Mereka merupakan tokoh antagonis, yang selalu bertentangan dengan tokoh utama yaitu Mayra. Mereka adalah teman sekolah Mayra yang selalu mengejek dan melakukan pelecehan terhadap dirinya, sehingga menyebabkan teror dalam dirinya setiap berangkat ke sekolah.

Ia berkeluh kesah tentang teman-teman prianya di sekolah yang kerap meraba-raba panyudara dan kemaluannya sehingga menyebabkan teror dalam dirinya setiap berangkat ke sekolah.

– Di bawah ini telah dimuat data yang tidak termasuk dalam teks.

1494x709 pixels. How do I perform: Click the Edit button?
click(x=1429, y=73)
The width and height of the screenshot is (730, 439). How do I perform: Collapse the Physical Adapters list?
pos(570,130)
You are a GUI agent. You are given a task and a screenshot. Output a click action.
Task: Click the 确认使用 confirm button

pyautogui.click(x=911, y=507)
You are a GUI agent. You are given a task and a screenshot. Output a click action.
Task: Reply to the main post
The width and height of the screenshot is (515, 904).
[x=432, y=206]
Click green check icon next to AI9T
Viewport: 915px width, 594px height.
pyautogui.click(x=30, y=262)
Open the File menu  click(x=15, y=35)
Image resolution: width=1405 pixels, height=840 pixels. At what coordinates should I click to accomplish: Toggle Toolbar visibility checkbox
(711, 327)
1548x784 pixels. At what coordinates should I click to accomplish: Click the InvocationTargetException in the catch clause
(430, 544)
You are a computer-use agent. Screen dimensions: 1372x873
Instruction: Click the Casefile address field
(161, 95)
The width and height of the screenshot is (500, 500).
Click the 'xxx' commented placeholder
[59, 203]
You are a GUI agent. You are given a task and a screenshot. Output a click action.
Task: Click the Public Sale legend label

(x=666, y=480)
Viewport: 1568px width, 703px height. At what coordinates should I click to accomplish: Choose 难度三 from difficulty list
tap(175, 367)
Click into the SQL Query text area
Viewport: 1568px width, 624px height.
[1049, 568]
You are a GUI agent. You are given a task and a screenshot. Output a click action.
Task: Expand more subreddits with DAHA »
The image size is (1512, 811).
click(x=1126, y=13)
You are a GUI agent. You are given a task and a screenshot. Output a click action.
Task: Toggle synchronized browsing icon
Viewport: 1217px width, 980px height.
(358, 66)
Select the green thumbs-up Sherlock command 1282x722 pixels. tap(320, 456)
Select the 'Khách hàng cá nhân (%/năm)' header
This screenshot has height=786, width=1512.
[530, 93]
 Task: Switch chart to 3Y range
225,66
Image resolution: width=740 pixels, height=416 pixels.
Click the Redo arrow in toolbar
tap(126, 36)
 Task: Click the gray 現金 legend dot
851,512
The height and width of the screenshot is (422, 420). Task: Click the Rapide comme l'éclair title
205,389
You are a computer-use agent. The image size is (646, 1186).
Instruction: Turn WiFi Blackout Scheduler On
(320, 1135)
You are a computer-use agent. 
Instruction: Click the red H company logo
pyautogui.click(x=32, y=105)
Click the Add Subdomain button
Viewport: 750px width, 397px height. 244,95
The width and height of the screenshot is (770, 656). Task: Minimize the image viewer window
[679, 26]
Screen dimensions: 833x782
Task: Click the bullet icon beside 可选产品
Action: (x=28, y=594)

(Melukis Jendela, hal.31-32) Aku mau liat ibu mu, pasti ibumu yang menurunkan kecantikan kepadamu. Biar kami garap sekalian!” mereka kembali tertawa sambil memegangi perut.

   

d. Ibu, Wanita simpanan ayah dan Bi Inah

Ibu merupakan tokoh tambahan, karena sebenarnya Ibu sudah tidak ada. Tetapi, Mayra merasakan sosok seorang Ibu, lewat lukisan Ibu yang dibuat berdasarkan imajinasinya.

Bi Inah adalah pembantu di rumah Mayra. ia juga merupakan tokoh tambahan karena intensitas kemunculannya dalam cerpen relatif sedikit dan penggambaran wataknya pun tidak ada.

Wanita simpanan ayah juga merupakan tokoh tambahan, karena sedikit sekali diceritakan dalam cerpen ini, dan wataknya pun tidak dipaparkan dalam cerpen.

4.3. Latar

Latar atau setting yang disebut juga sebagai landas tumpu, menyaran pada pengertian tempat, hubungan waktu, dan lingkungan sosial tempat terjadinya peristiwa-peristiwa yang diceritakan ( Abrams via Nurgiyantoro, 2007: 216). Sedangkan menurut Menurut Sudjiman (1991: 46), latar secara sederhana adalah segala keterangan, petunjuk, pengacauan, yang berkaitan dengan waktu, ruang dan suasana terjadinya peristiwa dalam suatu karya sastra. Latar dalam kumpulan cerpen Mereka, Bilang, Saya Monyet! karya Djenar Maesa Ayu, meliputi tiga unsur, yaitu tempat, hubungan waktu, dan lingkungan sosial.

Latar tempat menyaran pada lokasi terjadinya peristiwa yang diceritakan dalam sebuah karya fiksi. Latar waktu berhubungan dengan masalah “kapan” terjadinya peristiwa-peristiwa yang diceritakan dalam sebuah karya fiksi.

   

Sedangkan latar sosial, menyaran pada hal-hal yang berhubungan dengan prilaku kehidupan sosial masyarakat disuatu tempat yang diceritakan dalam karya fiksi.